F’s experience began before the pandemic, but almost two years later, the problems she encountered are urgent as employers consider their post-Covid workplaces. F’s schedule, with some remote days and some in-office days, has become known as the “hybrid” model, and it is being hailed by business publications and consultants as the future of white-collar work.

But what happened to F suggests the hybrid workplace of the future is full of potential problems. And these downsides could very likely hit women hardest.

Take a spin through “future of work” articles on the Internet, and you’ll find many calling the shift to hybrid work a positive gamechanger for women in particular. Women, after all, are more interested than men in working remotely at least part of the time. One survey, from LinkedIn, found women were 26 percent more likely than men to apply to remote jobs. And it’s easy to see why: Women are disproportionately burdened with caregiving responsibilities, either for children or elderly relatives. Since the Covid-19 pandemic shuttered schools and other childcare facilities, women have found it increasingly difficult to juggle those responsibilities with work, which — along with punishing job losses in sectors where women make up the majority of workers — has caused an exodus of women from the workforce. Women have lost 2.4 million jobs since February 2020, according to an analysis from the National Women’s Law Center.

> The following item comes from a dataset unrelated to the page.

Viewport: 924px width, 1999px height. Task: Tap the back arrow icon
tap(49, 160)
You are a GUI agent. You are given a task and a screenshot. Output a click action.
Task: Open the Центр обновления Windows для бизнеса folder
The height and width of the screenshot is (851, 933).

And female participation in the workforce is hovering at a level last seen in the 1980s.

If more companies let women work from home several days a week, helping them better juggle work and family, isn’t that a good thing?

Maybe not. As this long-term hybrid future comes into view, a group of academics, executives, gender-equality advocates and women themselves are increasingly worried that it might start to harden around new norms that hurt women rather than help them. Their fear is that women will take advantage of the hybrid benefit more than men, choosing to work more days at home, while companies subtly — or not so subtly — continue to favor employees who come into the office more often. Even if they say they won’t, employers will use frequent time with bosses and long hours in-person as the basis for advancing. Less formally, workers not in the office might miss impromptu conversations that lead to new opportunities. Over time, so-called hybrid friendly companies will develop two-tier workplaces — with the lowest tier populated mostly by women.

If hybrid work becomes both widespread and mostly an accommodation for women, “You entrench a women’s work ghetto,” said Brigid Schulte, director of New America’s Better Life Lab. “You are mommy tracked to the billionth degree.”

This new kind of class ceiling would come at a particularly precarious moment, when the mass exodus of women out of the labor market could lead to a slowdown in growth for the entire economy, to the tune of billions of dollars, according to one estimate.

If companies don’t move intentionally to head off the problems posed by the hybrid workplace, decades of progress toward equality could be set back. “Unless you are very intentional and careful about how you come back and who comes back and you’re open about culture,” said Schulte. “I feel this could be worse for women.”